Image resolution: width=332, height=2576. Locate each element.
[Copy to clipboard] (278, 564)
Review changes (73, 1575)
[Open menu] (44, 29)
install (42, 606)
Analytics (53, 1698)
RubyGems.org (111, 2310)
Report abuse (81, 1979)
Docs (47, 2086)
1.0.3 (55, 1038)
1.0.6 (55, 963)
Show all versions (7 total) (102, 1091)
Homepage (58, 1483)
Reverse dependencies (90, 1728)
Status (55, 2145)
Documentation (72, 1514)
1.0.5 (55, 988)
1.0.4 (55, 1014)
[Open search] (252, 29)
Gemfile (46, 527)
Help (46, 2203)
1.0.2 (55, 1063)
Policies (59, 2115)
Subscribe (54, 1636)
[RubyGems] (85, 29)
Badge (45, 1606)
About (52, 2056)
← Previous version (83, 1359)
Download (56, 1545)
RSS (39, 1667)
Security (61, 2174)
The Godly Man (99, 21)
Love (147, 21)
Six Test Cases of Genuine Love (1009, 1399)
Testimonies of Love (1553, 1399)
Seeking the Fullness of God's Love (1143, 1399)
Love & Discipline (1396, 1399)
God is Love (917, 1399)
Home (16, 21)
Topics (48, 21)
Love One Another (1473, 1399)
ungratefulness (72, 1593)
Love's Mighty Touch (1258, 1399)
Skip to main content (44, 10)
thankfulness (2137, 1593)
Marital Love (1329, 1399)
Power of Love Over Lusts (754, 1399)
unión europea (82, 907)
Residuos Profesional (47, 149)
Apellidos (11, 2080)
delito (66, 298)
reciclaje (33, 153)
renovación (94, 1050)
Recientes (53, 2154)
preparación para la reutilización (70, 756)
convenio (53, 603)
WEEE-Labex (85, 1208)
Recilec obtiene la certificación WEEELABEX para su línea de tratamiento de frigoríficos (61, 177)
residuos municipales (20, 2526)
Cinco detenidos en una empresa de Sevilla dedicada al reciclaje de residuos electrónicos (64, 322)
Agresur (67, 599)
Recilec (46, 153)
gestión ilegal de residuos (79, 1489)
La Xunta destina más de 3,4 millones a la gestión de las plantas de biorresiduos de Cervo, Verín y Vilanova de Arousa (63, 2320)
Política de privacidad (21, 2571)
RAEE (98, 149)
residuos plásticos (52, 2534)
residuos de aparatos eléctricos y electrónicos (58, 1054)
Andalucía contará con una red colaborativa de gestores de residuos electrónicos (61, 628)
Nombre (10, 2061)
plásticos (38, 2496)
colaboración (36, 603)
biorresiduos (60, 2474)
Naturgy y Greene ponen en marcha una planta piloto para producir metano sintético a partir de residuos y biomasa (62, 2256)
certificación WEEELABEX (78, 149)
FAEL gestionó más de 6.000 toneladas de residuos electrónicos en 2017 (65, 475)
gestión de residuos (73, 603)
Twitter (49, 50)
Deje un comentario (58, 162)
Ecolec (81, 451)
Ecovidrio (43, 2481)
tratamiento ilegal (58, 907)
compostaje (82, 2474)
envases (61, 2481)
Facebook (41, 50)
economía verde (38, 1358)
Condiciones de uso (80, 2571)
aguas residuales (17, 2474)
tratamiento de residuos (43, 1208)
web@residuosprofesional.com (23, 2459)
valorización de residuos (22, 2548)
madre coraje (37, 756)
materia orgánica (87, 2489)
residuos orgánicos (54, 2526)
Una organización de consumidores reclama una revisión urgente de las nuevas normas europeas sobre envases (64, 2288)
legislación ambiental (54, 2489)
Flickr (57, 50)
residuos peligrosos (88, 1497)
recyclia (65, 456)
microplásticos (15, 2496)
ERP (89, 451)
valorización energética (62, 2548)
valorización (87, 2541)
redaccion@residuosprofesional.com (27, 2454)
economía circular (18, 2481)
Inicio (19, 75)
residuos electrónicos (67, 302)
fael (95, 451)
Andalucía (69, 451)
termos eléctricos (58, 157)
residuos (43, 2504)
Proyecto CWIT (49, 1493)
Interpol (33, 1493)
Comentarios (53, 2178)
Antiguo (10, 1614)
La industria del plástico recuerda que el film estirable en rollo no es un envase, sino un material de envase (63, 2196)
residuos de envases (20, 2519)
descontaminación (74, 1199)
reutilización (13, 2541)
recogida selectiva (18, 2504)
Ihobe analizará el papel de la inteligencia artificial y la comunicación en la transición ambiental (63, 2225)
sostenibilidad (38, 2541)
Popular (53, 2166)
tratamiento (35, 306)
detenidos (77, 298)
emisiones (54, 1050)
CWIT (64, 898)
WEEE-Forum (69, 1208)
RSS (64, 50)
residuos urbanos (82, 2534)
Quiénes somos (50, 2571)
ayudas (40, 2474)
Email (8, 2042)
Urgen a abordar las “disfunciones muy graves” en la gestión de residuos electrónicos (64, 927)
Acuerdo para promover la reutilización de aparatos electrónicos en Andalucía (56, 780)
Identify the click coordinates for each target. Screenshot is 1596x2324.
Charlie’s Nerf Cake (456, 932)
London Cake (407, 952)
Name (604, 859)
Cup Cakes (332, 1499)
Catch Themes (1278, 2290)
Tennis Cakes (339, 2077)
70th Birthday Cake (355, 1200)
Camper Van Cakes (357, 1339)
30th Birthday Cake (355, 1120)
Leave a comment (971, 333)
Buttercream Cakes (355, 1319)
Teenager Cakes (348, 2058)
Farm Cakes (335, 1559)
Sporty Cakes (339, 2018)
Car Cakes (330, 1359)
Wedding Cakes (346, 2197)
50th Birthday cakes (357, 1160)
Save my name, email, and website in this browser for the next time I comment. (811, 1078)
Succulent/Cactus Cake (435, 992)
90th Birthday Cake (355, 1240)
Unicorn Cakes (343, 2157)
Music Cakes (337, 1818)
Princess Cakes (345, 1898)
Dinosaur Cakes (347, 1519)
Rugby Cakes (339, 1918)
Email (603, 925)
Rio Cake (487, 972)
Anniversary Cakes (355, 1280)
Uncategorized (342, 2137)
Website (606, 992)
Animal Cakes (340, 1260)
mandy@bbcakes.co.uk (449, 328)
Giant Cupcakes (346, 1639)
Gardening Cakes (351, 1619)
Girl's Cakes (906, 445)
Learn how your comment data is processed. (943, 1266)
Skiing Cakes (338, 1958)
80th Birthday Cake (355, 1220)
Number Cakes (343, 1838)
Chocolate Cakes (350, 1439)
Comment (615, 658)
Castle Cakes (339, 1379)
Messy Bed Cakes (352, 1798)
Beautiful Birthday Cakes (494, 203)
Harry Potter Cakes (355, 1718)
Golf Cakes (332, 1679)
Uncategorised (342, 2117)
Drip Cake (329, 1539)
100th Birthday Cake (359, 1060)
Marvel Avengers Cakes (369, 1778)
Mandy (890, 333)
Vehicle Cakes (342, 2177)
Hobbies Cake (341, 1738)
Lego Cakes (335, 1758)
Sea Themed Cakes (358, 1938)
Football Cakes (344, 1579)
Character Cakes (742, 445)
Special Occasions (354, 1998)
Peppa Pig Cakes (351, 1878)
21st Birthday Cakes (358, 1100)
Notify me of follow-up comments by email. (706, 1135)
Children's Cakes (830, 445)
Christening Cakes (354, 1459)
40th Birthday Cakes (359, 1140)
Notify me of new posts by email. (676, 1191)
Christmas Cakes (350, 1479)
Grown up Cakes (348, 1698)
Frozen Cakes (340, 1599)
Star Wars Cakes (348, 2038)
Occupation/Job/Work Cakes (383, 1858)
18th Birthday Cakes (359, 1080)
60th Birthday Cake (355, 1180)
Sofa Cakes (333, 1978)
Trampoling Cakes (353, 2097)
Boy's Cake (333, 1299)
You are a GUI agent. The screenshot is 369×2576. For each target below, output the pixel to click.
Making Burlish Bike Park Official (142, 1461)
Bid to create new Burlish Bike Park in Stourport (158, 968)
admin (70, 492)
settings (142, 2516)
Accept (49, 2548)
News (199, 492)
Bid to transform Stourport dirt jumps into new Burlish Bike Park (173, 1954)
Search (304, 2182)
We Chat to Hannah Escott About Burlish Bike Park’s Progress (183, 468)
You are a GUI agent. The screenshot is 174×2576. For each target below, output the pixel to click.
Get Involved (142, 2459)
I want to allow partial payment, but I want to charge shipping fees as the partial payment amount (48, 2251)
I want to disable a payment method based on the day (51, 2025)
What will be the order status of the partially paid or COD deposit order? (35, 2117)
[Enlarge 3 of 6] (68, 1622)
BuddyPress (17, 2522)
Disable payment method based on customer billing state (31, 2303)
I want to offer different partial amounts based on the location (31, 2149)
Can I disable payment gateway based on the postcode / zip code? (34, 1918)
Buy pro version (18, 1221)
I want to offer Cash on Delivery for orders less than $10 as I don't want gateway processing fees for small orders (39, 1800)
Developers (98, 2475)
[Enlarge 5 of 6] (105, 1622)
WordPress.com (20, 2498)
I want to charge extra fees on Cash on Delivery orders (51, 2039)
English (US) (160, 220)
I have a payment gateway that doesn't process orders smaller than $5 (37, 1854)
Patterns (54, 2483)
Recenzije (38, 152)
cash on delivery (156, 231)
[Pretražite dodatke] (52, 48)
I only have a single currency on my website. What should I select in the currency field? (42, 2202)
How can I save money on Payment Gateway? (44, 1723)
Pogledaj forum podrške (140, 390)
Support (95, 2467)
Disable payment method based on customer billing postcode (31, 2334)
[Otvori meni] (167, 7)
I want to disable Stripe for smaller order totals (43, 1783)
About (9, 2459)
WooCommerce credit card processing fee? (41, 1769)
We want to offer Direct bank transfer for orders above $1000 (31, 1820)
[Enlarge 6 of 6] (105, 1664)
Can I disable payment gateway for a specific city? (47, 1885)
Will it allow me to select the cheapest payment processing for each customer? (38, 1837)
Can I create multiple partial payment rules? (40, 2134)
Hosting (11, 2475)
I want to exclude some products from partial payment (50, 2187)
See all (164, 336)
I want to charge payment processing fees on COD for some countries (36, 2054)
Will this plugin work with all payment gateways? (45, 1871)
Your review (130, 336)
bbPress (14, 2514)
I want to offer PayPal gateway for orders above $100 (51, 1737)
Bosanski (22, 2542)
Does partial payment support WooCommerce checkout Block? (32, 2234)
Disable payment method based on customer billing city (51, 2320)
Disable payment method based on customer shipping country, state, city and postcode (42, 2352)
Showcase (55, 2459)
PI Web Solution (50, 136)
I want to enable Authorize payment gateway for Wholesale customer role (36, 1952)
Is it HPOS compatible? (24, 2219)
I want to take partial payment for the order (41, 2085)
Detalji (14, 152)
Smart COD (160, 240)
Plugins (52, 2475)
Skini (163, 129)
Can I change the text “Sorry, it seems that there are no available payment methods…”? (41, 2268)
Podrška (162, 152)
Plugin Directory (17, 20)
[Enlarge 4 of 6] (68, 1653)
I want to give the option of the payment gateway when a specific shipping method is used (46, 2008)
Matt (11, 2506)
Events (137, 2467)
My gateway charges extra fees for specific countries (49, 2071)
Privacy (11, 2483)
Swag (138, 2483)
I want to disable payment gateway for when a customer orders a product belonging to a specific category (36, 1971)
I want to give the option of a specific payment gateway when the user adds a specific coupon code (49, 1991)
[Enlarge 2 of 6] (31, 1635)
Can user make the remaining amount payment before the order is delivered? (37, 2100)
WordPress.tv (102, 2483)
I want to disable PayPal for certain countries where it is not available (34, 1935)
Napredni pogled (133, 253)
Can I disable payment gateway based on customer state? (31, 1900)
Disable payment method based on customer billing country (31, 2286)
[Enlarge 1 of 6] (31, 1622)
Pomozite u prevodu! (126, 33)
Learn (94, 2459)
--
**Exercise**
Please show each line in the records above that contains "envases".

**Answer to this problem**
envases (61, 2481)
Una organización de consumidores reclama una revisión urgente de las nuevas normas europeas sobre envases (64, 2288)
residuos de envases (20, 2519)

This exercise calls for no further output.